_ТЕКСТ ДЛЯ РАЗБОРА_
# # # # #
Это пишет не единомышленник Якушкина и Муравьева-Апостола, а ученик Штиллинга: в громадном общественном бедствии, в гибели сотен людей и разорении тысяч, пред ним встает один вопрос: о Божьем гневе и загробном возмездии.
VI
При том настроении, в котором находился Чаадаев, трехлетнее заграничное лечение, разумеется, не принесло ему никакой пользы; он возвращался в Россию больнее и горше прежнего. Совместная жизнь с Н. Тургеневым в Карлсбаде, по-видимому, на время оживила его, но, переехав отсюда в Дрезден, он окончательно разнемогся. Его письма из Дрездена, где он, вместо предположенных шести недель, принужден был провести 3/4 года, полны уже откровенных известий о болезнях и крайнем унынии. У него открылся ревматизм в голове, голова кружится день и ночь, желудок не варит, его бьет лихорадка; в апреле (1826 г.), извиняясь за долгое молчание, он сообщает, что был «очень болен и вовсе не надеялся выздороветь… Уверяю тебя, что был в таком расслаблении телесном и душевном, что точно не был в силах к вам писать». Его настроение ужасно. «Больше ничего не желал бы, как столько силы, чтобы до вас мог добраться, а там жить с вами здоровому или больному мне было бы все равно». «Когда я вас увижу? Почему надеюсь? – какое имею право надеяться? «Что чувствую, что перечувствовал во все это время – не могу тебе сказать; за то, что не впал в отчаяние, что осталась во мне надежда вас увидать – остального века не достанет на молитвы».
# # # # #
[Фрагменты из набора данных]
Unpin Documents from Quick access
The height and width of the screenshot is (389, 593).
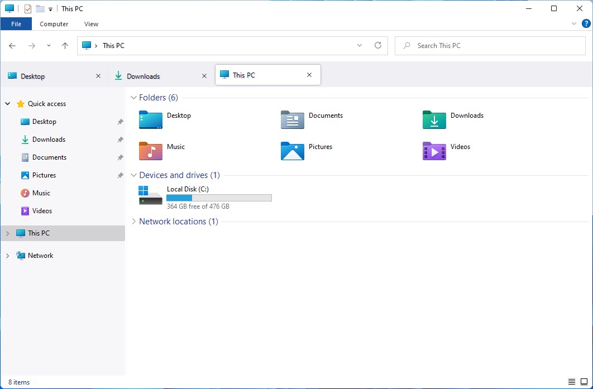120,157
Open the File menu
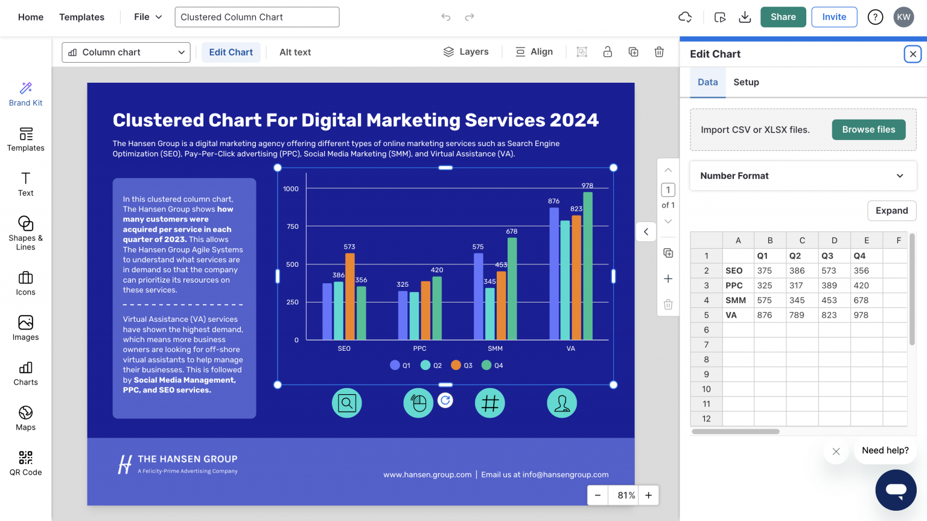Viewport: 927px width, 521px height. 145,17
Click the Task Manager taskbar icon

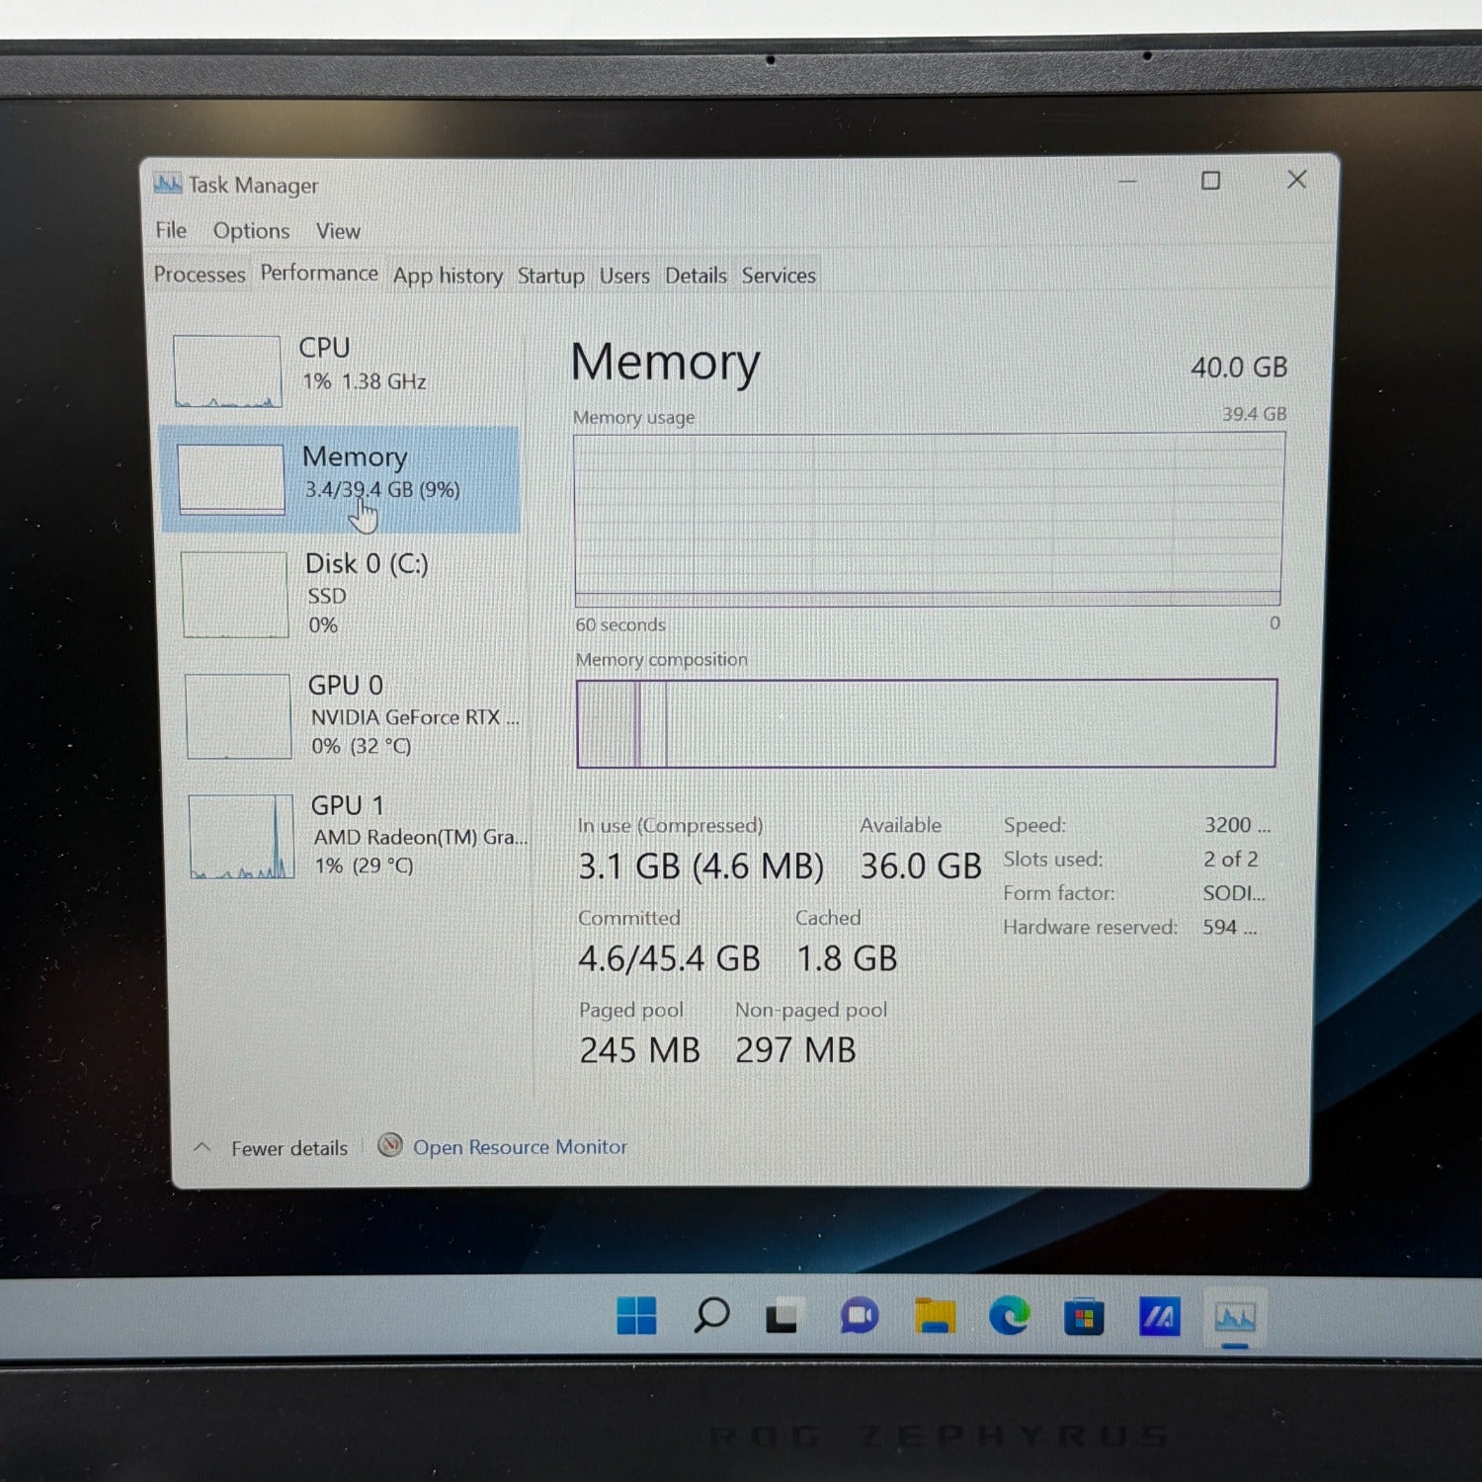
# # # # #
_ЗАДАНИЯ К УПРАЖНЕНИЮ_
(1) Пожалуйста, перескажите кратко или в виде списка абзац текста о Чаадаеве, который начинается словами «При том настроении». Главные факты сохраните.
(2) Продолжите текст о Чаадаеве, начав сразу после его последнего предложения.
Строки здесь ни при чем.

_ОТВЕТЫ_
(1)
- Трехлетнее лечение за границей не помогло Чаадаеву: он возвращался в Россию больнее и горше прежнего.
- В Карлсбаде совместная жизнь с Н. Тургеневым, по-видимому, на время его оживила. В Дрездене он окончательно разнемогся.
- В Дрездене он вместо шести недель провел 3/4 года. Письма оттуда полны известий о болезнях и крайнем унынии.
- У него был ревматизм в голове, головокружение день и ночь, расстройство желудка и лихорадка.
- В апреле 1826 г. он писал, что был очень болен и не надеялся выздороветь. Он желал лишь набраться сил, чтобы добраться до тех, кому писал.

(2)
Наконец, в половине июня он выехал из Дрездена, направляясь домой. Последнее его письмо к брату писано с дороги, из Брест-Литовска: он сообщает, что в Варшаве по болезни прожил две недели и что вот уже две недели живет здесь, ожидая возвращения своих бумаг, взятых у него при обыске.
Напечатанные недавно всеподданнейший рапорт великого князя Константина Павловича от 21 июля 1826 г. и протокол допроса, которому подвергнут был Чаадаев[333], проливают свет на этот эпизод. Оказывается, что великий князь, получив от варшавской секретной полиции донесение о прибытии Чаадаева из-за границы и зная о его близости с Тургеневыми и поездке в Троппау, тогда же сообщил об этом государю, приказав вместе с тем учредить за Чаадаевым в Варшаве тайный надзор, а по приезде в Брест-Литовск тщательно осмотреть его бумаги. При обыске в Бресте у Чаадаеве были найдены разные недозволенные книги, возмутительные стихи и пр., а главное – письма, обнаружившие его связи с некоторыми обвиняемыми по делу 14 декабря: с Н. Тургеневым, Муравьевыми и кн. Трубецким. Препровождая государю эти письма и список найденных книг, великий князь доносил, что до разрешения его величества приказал не выпускать Чаадаева из Брест-Литовска и иметь за ним секретный полицейский надзор{225}.